ECLI:NL:RBDHA:2022:6345
Rechtbank Den Haag
- Eerste aanleg - enkelvoudig
- Rechtspraak.nl
Niet-ontvankelijkheid van asielaanvraag wegens gebrek aan procesbelang
In deze zaak heeft de Rechtbank Den Haag op 27 juni 2022 uitspraak gedaan in een bestuursrechtelijke procedure betreffende de asielaanvraag van eiser. De staatssecretaris van Justitie en Veiligheid was verweerder in deze zaak. Eiser had op 21 maart 2022 een asielaanvraag ingediend, maar deze werd door de staatssecretaris afgewezen als ongegrond. Eiser heeft hiertegen beroep ingesteld, maar is niet verschenen op de zitting die op 23 juni 2022 plaatsvond in Breda. De gemachtigde van eiser heeft voorafgaand aan de zitting laten weten dat zij geen actueel contact meer heeft met eiser en niet weet of hij nog in Nederland verblijft.

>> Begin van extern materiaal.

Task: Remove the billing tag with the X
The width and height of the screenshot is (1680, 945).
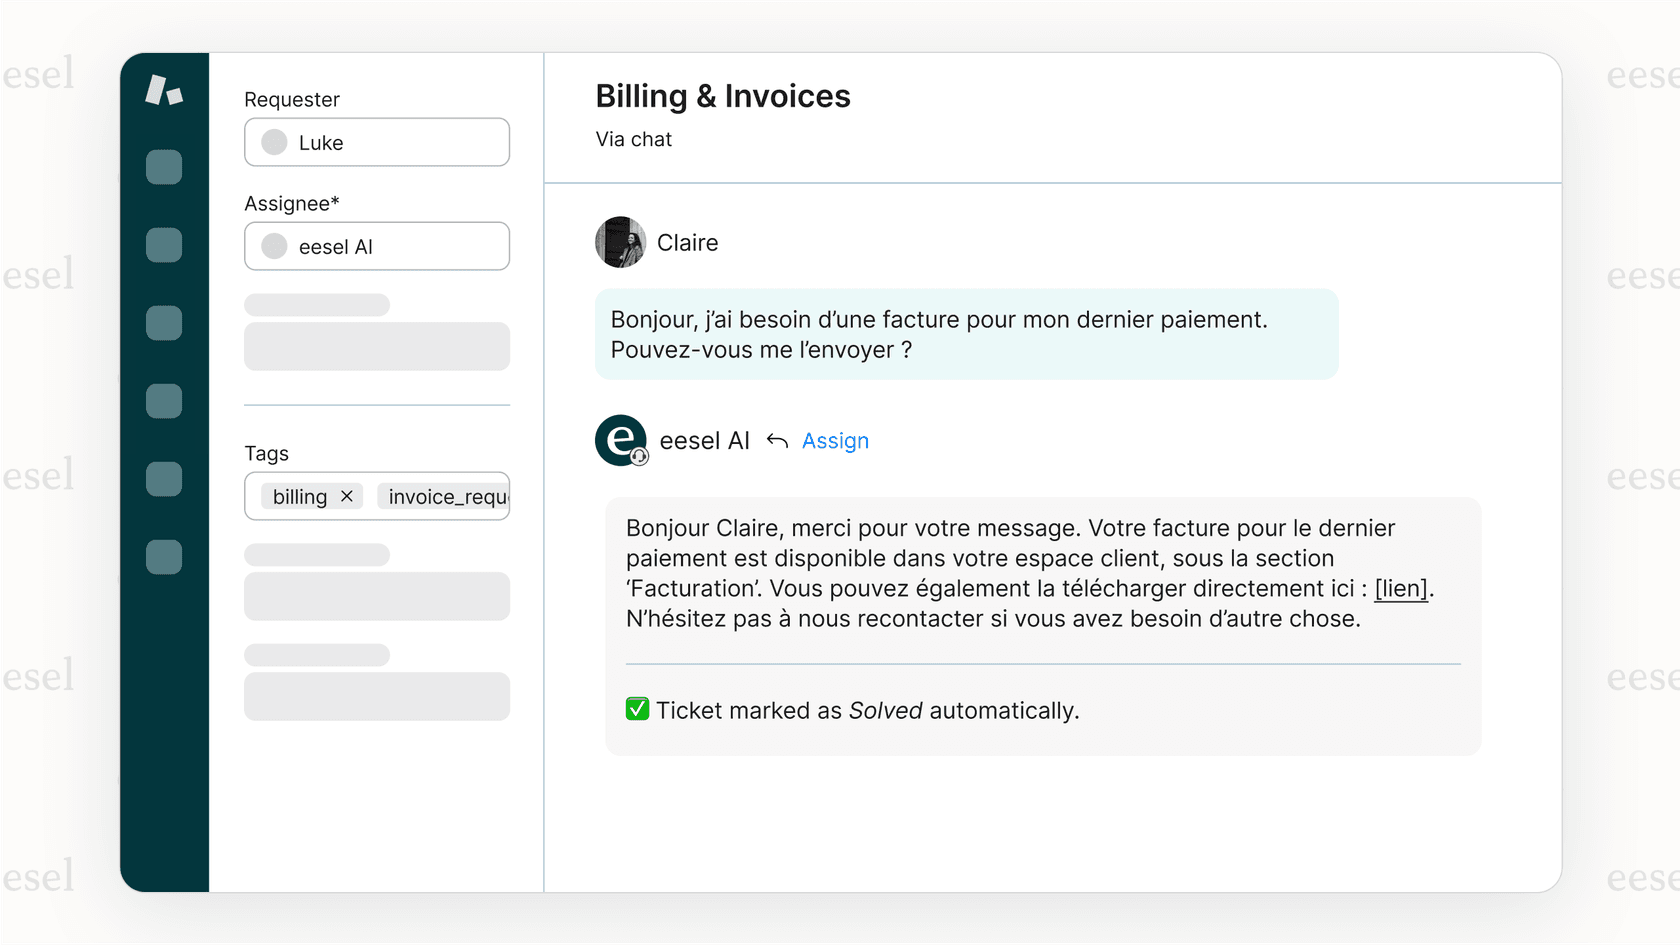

De rechtbank heeft vastgesteld dat eiser op 15 maart 2022 met onbekende bestemming is vertrokken. Gezien het feit dat eiser kennelijk geen prijs meer stelt op asielrechtelijke bescherming in Nederland, concludeert de rechtbank dat eiser geen rechtens te beschermen belang meer heeft bij de beoordeling van het bestreden besluit. Hierdoor verklaart de rechtbank het beroep niet-ontvankelijk. De rechtbank heeft ook geen aanleiding gezien voor een proceskostenveroordeling.
De uitspraak is openbaar gedaan op 23 juni 2022 door rechter mr. K. Verschueren, in aanwezigheid van griffier mr. A.J.J. Sterks. Tegen deze uitspraak kan binnen één week hoger beroep worden ingesteld bij de Afdeling bestuursrechtspraak van de Raad van State.